[Try it]:
The entries should be written out again exactly as they read.

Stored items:
+ + + +
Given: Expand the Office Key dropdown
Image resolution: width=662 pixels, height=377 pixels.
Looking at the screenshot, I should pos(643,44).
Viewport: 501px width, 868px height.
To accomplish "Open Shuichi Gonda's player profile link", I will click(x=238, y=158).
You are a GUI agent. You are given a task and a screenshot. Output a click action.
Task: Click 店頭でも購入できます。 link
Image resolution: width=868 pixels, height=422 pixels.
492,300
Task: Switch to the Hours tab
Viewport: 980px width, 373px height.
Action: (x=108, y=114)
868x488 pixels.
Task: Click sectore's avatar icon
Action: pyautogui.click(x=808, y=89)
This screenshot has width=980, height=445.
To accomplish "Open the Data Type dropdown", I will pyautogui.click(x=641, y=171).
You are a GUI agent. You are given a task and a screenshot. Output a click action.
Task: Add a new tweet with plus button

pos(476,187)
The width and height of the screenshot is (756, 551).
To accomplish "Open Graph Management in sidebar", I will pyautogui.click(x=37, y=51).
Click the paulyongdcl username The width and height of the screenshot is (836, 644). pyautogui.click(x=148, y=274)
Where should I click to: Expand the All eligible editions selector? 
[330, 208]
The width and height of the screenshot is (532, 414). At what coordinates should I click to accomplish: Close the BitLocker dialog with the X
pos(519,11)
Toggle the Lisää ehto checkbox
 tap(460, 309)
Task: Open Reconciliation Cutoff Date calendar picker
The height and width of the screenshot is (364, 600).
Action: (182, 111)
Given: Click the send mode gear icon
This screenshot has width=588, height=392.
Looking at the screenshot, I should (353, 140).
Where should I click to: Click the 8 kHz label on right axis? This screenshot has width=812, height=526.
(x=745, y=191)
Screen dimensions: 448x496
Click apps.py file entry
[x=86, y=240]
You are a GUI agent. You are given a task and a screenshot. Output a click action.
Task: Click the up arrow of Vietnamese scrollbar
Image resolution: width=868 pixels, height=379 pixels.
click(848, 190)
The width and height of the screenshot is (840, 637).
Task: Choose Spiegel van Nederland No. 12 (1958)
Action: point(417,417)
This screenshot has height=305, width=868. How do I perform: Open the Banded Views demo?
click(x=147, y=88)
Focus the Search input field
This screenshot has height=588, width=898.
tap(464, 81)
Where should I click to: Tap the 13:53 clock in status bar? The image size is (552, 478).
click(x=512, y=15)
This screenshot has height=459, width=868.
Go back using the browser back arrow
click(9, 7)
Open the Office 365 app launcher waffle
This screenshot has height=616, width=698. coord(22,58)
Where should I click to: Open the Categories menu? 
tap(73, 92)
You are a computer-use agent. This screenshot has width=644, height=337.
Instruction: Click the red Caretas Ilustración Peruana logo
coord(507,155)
+ + + +
[Result for this task]:
Given: Expand the Office Key dropdown
Image resolution: width=662 pixels, height=377 pixels.
Looking at the screenshot, I should pos(643,44).
Viewport: 501px width, 868px height.
To accomplish "Open Shuichi Gonda's player profile link", I will click(x=238, y=158).
You are a GUI agent. You are given a task and a screenshot. Output a click action.
Task: Click 店頭でも購入できます。 link
Image resolution: width=868 pixels, height=422 pixels.
492,300
Task: Switch to the Hours tab
Viewport: 980px width, 373px height.
Action: (x=108, y=114)
868x488 pixels.
Task: Click sectore's avatar icon
Action: pyautogui.click(x=808, y=89)
This screenshot has width=980, height=445.
To accomplish "Open the Data Type dropdown", I will pyautogui.click(x=641, y=171).
You are a GUI agent. You are given a task and a screenshot. Output a click action.
Task: Add a new tweet with plus button

pos(476,187)
The width and height of the screenshot is (756, 551).
To accomplish "Open Graph Management in sidebar", I will pyautogui.click(x=37, y=51).
Click the paulyongdcl username The width and height of the screenshot is (836, 644). pyautogui.click(x=148, y=274)
Where should I click to: Expand the All eligible editions selector? 
[330, 208]
The width and height of the screenshot is (532, 414). At what coordinates should I click to accomplish: Close the BitLocker dialog with the X
pos(519,11)
Toggle the Lisää ehto checkbox
 tap(460, 309)
Task: Open Reconciliation Cutoff Date calendar picker
The height and width of the screenshot is (364, 600).
Action: (182, 111)
Given: Click the send mode gear icon
This screenshot has width=588, height=392.
Looking at the screenshot, I should (353, 140).
Where should I click to: Click the 8 kHz label on right axis? This screenshot has width=812, height=526.
(x=745, y=191)
Screen dimensions: 448x496
Click apps.py file entry
[x=86, y=240]
You are a GUI agent. You are given a task and a screenshot. Output a click action.
Task: Click the up arrow of Vietnamese scrollbar
Image resolution: width=868 pixels, height=379 pixels.
click(848, 190)
The width and height of the screenshot is (840, 637).
Task: Choose Spiegel van Nederland No. 12 (1958)
Action: point(417,417)
This screenshot has height=305, width=868. How do I perform: Open the Banded Views demo?
click(x=147, y=88)
Focus the Search input field
This screenshot has height=588, width=898.
tap(464, 81)
Where should I click to: Tap the 13:53 clock in status bar? The image size is (552, 478).
click(x=512, y=15)
This screenshot has height=459, width=868.
Go back using the browser back arrow
click(9, 7)
Open the Office 365 app launcher waffle
This screenshot has height=616, width=698. coord(22,58)
Where should I click to: Open the Categories menu? 
tap(73, 92)
You are a computer-use agent. This screenshot has width=644, height=337.
Instruction: Click the red Caretas Ilustración Peruana logo
coord(507,155)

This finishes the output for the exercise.